“I don’t pretend to know everything. I listened to the people who had my best interests at heart; my parents, my teachers, my mentors. I might not have understood or agreed with them, but just hearing what they were telling me provided opportunities later in life”- Materials Scientist, Jon Madison, 2015 Black Engineer of the Year Award winner by Sandia Labs
Diversity and Inclusion programs have become a top priority in corporate America. In the last twenty years, as a result of a flurry of multimillion dollar discrimination lawsuits in the financial industry as well as the growing cultural importance of the #MeToo and Black Lives Matter movement, diversity programs have proliferated. Companies that don’t evolve with the times risk alienating potential markets and lost profitability is now regarded as conventional wisdom in corporate America to imbed Diversity & Inclusion as part of business culture. But are corporate Diversity & Inclusion initiatives actually working? Or is it all just window dressing to make us all feel better about ourselves, without really changing anything.

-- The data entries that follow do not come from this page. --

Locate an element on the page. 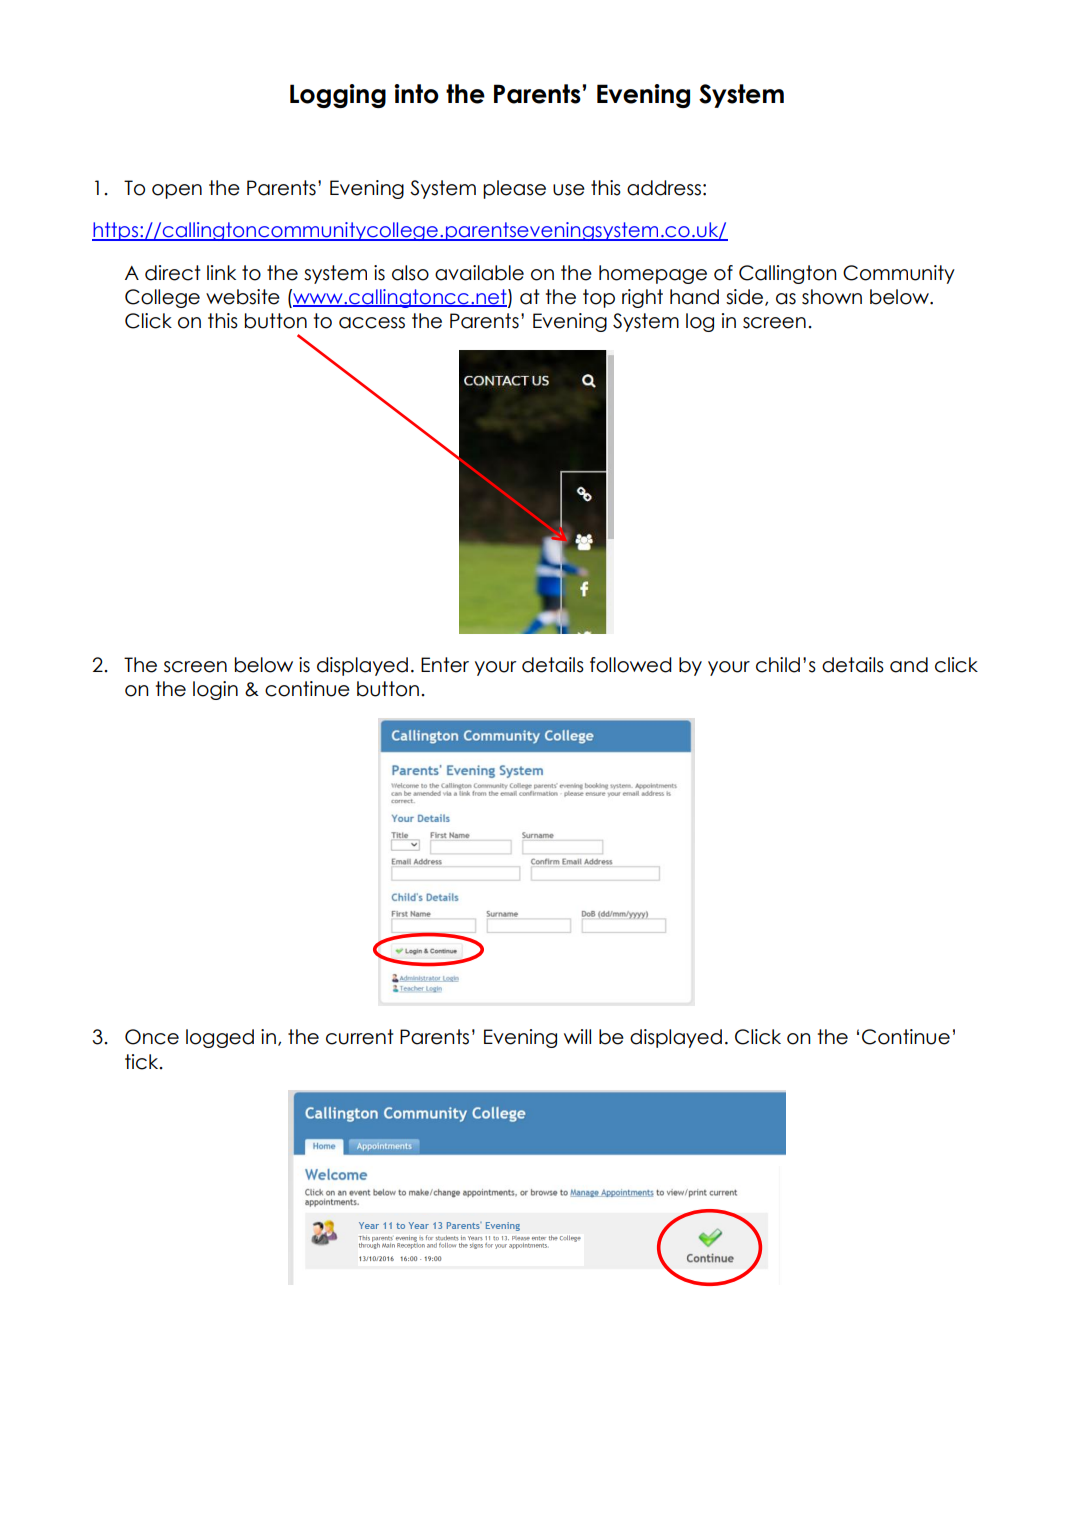 This document has width=1074, height=1519. followed is located at coordinates (631, 665).
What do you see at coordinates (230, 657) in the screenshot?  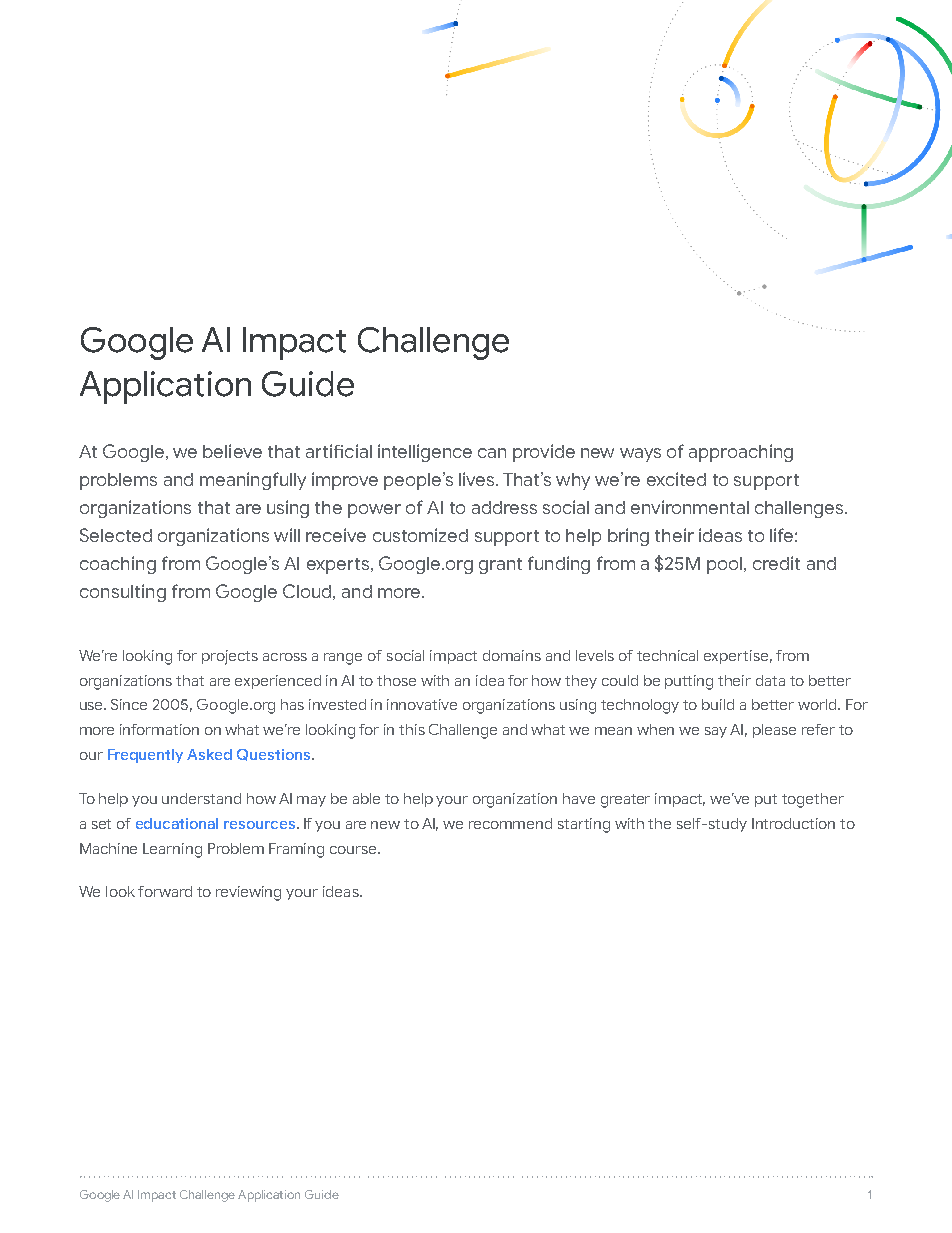 I see `projects` at bounding box center [230, 657].
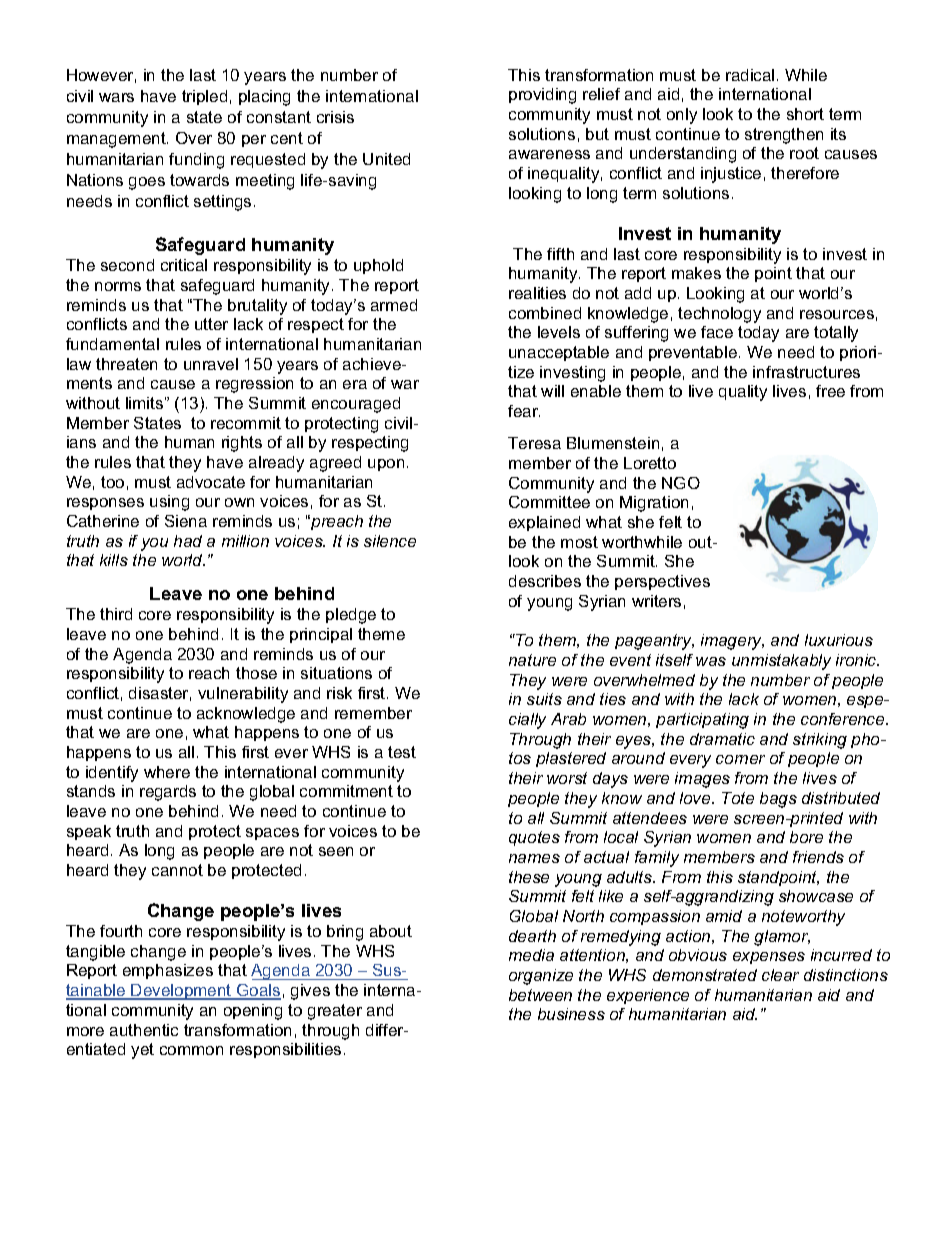 The height and width of the screenshot is (1233, 952). I want to click on short, so click(805, 114).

We know that diversity is a net plus for businesses. Beyond the obvious optics, a 2018 study by BCG found that increasing the diversity of leadership teams led to an increase in innovation. In the study, BCG surveyed employees at more than 1,700 companies in eight countries (Austria, Brazil, China, France, Germany, India, Switzerland, and the US), using a variety of company sizes and industries for a better control group. Six dimensions of diversity were focused on — gender, age, nation of origin (other than the company HQ), career path, industry background and college major. The study found that companies that reported above-average diversity on their management teams also reported innovation revenue that was 19 percentage points higher than that of companies with below-average leadership diversity. The correlation between management diversity and innovation is an intriguing takeaway.